Fisiopatología del estreñimiento funcional

Fisiopatología del estreñimiento funcional

Alicia S. Villar-Chávez 1, Daniel Ruiz-Romero 1

1 Servicio de Gastroenterología, Hospital Ángeles Acoxpa; Servicio de Gastroenterología, Hospital Médica Sur. Ciudad de México, México

*Correspondencia: Alicia S. Villar-Chávez. Email: dravillarchavez@gmail.com

Fecha de recepción: 23-01-2026
Fecha de aceptación: 18-05-2026
DOI: 10.24875/CGM.26000007
Disponible en línea: 19-06-2026
Clín. Gastroenterol. Méx. 2026;2(2):104-109

Resumen

El estreñimiento crónico es un trastorno gastrointestinal complejo y heterogéneo cuya fisiopatología involucra múltiples niveles de disfunción neuromuscular, sensorial, microbiana y central. Más que una afección única, el estreñimiento crónico representa un espectro de fenotipos fisiopatológicos que con frecuencia se sobreponen, lo cual explica la variabilidad clínica y la respuesta diferencial a los tratamientos. Desde una perspectiva integradora, la caracterización fisiopatológica del estreñimiento crónico debe apoyarse en la combinación de estudios de tránsito colónico, manometría colónica de alta resolución, manometría anorrectal, pruebas de sensibilidad rectal y evaluación clínica detallada. Este abordaje permite identificar el mecanismo dominante en cada paciente y sustenta una estrategia terapéutica personalizada basada en mecanismos, alineada con los modelos fisiopatológicos contemporáneos del estreñimiento crónico.

Palabras clave:  Estreñimiento crónico.
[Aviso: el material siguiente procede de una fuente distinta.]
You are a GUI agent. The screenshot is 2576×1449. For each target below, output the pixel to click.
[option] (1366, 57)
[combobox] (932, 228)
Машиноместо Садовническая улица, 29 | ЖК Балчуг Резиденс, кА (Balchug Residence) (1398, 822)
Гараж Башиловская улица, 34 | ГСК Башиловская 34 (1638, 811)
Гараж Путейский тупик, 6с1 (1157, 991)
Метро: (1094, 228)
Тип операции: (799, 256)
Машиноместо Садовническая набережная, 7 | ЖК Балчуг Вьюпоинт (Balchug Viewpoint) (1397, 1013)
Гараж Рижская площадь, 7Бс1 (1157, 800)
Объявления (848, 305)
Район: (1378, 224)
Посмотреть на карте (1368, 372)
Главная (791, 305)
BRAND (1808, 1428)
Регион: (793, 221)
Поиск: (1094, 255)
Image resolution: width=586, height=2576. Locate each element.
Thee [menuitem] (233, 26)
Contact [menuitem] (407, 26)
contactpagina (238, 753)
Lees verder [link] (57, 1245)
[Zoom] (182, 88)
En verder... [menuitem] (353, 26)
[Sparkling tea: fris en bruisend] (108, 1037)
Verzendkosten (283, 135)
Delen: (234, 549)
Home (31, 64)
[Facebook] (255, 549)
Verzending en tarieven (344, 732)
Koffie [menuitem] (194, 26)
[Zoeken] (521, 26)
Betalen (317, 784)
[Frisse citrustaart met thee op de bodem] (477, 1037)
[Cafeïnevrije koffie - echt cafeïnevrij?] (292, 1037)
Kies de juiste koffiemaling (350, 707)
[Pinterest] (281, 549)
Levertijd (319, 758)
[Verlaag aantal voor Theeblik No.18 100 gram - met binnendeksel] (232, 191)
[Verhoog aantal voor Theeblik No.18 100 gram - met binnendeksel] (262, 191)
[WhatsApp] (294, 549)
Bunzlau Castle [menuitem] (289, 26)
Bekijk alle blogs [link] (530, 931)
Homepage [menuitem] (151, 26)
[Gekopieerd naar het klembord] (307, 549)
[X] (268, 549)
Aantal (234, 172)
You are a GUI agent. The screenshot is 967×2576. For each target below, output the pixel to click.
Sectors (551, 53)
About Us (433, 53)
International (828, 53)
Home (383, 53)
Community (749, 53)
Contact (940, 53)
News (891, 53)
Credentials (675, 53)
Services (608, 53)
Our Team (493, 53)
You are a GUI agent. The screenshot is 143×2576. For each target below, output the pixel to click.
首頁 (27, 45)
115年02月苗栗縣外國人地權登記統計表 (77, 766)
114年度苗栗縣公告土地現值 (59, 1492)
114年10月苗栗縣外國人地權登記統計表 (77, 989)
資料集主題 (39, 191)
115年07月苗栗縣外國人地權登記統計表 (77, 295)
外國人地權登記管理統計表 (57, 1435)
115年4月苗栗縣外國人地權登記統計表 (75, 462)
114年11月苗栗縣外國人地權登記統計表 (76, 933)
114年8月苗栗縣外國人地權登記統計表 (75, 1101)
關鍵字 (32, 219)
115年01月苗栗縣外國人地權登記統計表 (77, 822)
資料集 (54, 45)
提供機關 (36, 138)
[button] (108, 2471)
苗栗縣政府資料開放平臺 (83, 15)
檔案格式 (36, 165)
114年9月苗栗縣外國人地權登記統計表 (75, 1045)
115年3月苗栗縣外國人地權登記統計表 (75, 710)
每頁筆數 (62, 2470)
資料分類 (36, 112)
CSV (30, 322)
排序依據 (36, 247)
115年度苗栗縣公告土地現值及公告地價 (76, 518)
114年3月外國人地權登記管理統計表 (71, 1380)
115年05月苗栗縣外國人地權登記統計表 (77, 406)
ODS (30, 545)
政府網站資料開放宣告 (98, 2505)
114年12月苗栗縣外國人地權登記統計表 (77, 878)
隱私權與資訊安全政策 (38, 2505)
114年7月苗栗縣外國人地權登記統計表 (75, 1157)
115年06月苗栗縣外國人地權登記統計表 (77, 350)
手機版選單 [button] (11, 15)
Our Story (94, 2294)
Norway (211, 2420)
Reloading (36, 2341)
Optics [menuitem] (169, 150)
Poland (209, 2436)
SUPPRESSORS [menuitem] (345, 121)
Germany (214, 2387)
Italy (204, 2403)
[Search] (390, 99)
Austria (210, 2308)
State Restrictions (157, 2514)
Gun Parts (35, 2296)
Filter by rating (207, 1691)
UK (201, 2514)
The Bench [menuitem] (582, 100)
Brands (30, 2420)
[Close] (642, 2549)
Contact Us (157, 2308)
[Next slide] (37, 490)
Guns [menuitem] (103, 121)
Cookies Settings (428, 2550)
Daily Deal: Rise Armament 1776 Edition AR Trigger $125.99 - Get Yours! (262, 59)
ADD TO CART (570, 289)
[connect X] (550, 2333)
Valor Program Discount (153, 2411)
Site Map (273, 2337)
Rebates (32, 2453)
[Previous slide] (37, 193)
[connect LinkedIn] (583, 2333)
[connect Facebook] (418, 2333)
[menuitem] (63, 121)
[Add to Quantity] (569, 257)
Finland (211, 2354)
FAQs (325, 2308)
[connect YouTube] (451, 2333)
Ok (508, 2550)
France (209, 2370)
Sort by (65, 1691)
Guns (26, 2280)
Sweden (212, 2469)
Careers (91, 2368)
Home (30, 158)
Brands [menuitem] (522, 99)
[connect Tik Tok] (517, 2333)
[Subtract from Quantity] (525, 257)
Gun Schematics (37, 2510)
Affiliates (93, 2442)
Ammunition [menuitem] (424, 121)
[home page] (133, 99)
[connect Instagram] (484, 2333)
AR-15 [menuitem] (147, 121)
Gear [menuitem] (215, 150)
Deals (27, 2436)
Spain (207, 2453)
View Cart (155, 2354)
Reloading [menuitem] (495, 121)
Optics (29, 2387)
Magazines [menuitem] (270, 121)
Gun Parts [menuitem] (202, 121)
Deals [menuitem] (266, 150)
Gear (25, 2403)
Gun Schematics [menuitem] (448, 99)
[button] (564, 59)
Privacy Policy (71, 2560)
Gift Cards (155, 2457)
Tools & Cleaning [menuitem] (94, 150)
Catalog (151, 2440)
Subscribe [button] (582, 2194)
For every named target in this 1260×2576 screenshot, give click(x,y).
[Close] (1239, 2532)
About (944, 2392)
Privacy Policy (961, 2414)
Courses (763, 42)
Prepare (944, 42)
Fisiopatología. Disfunción neuromuscular. Eje intestino-cerebro. Microbiota.

Contenido

Mecanismos neurofisiológicos de la defecación

El estreñimiento crónico primario se asocia comúnmente con anormalidades en los movimientos intestinales o disfunción de la contracción coordinada de los músculos del piso pélvico durante la defecación. La actividad motora que ayuda a la motilidad propulsora en la mayor parte del tracto gastrointestinal es la peristalsis, que implica una contracción y una relajación coordinadas de la capa muscular intestinal, lo que resulta en un gradiente de presión que impulsa el contenido luminal a través del intestino. Aunque la peristalsis ocurre en el colon, no es el mecanismo principal de propulsión. En cambio, la propulsión colónica que conduce a la defecación se debe principalmente a contracciones propagadas de alta amplitud (movimientos de masa) que ocurren varias veces al día13.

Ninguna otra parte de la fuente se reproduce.